The Court of Appeal heard in Yee Shi Yin and others v 174 Solicitors [2023] EWCA Civ 13 that the North Point Development would have comprised 366 residential and live-work units.

The group of buyers were represented by law firms Amie Tsang & Co (which later became Key Manchester), the principal of which was Ms Tsang, and Oliver & Co, where David Sewell worked.

To protect the buyers’ interests, North Point Buyers Ltd was set up, with Ms Tsang and Mr Sewell as directors. David Roberts, the solicitor acting for the developer North Point (Pall Mall) Ltd through his firm David Roberts & Co, was also a director until he was replaced by David Hayhurst, a solicitor with 174 Solicitors.

The developer bought the site with the help of a loan from Bridging Finance Limited (BFL), secured by a charge in favour of BFL in August 2015.

A legal charge in favour of the buyer company was not executed until October 2015 and so was a second legal charge.

Under the stakeholder contract, not only did 174 Law hold the deposits until the triggering event for their release but there was also a precondition that the claimants’ interests should be protected by the registration of a first legal charge in the name of the buyer company.

Newey LJ said a “work-around” was agreed by Mr Sewell, acting for the buyers, and the developers, so the funds could be released despite the second charge in certain conditions. Ms Tsang also agreed to this.

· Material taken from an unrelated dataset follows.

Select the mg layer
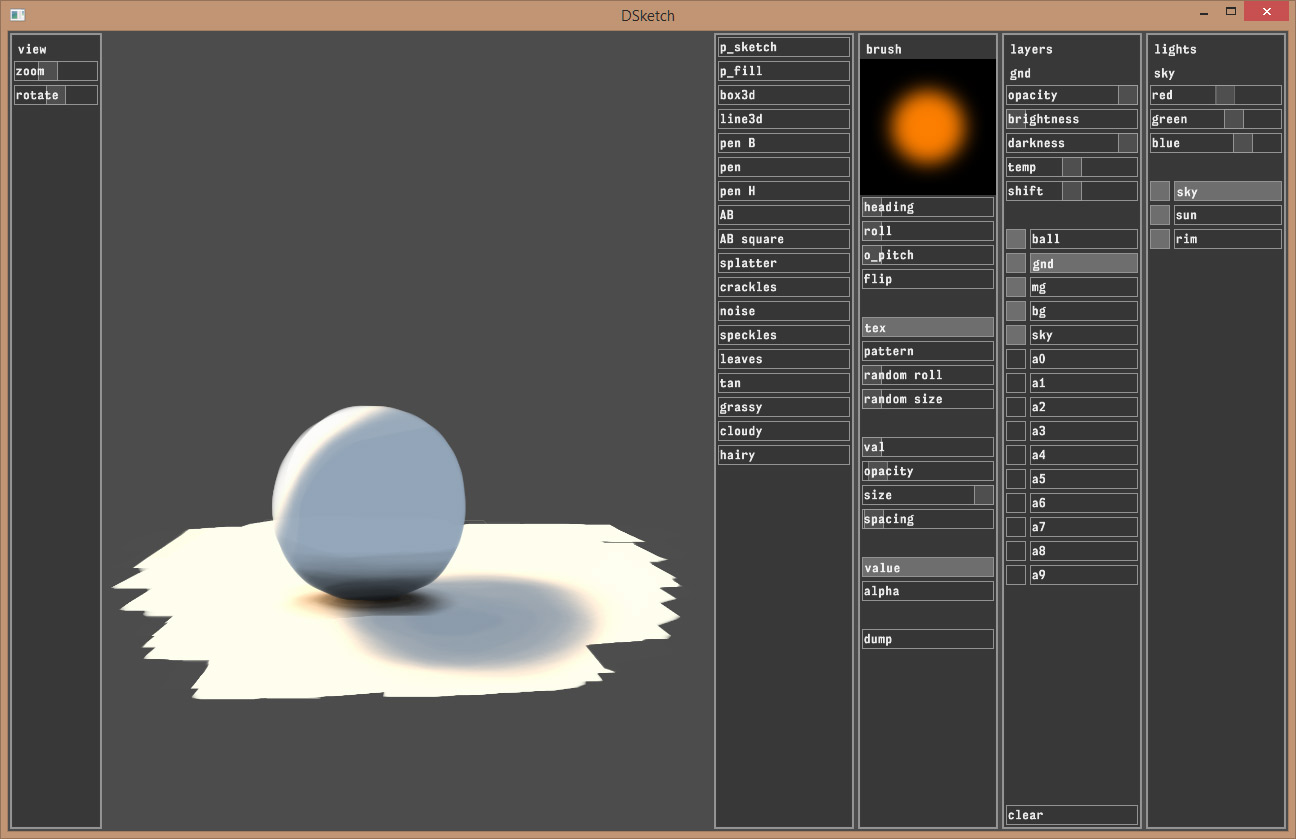pyautogui.click(x=1083, y=287)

The developers replaced David Roberts & Co with 174 Solicitors in November 2015. The deposit money was transferred to 174 Solicitors, which released £1.28m to the developers in December 2015, followed by “further sums” over the next five months.

Construction of the flats, which started in June 2015, came to a halt in July 2017, with none of them completed. The buyers’ deposits had all been spent on marketing fees, other costs and the unfinished works. Nothing was repaid.

HHJ Hodge, sitting as a High Court judge in Manchester, held that 174 Law Solicitors acted in accordance with the authority of the buyers’ previous solicitors, David Roberts & Co, and had not breached the agreement with the buyers.

Newey LJ disagreed with HHJ Hodge by holding that the proviso to clause 5.2 of the agreement – which said no payments of deposits should be made without evidence of the registration of a first legal charge in favour of the buyers – was not satisfied.

However, clause 5.1 provided for deposits paid to the seller’s solicitors “to be held as stakeholder to the order of the company”.

This meant that withdrawals outside the terms of clauses 5.1.2 and 5.2 could be authorised “either by the buyer company alone or at any rate by the buyer company and the developer together; there was no need to obtain the consent of individual buyers”.

Newey LJ said: “That being so, the appellants can have no complaint about 174 releasing money to the developer. The buyer company and the developer both agreed to this.”

He dismissed the appeal. Lord Justice Warby and Sir Christopher Floyd agreed.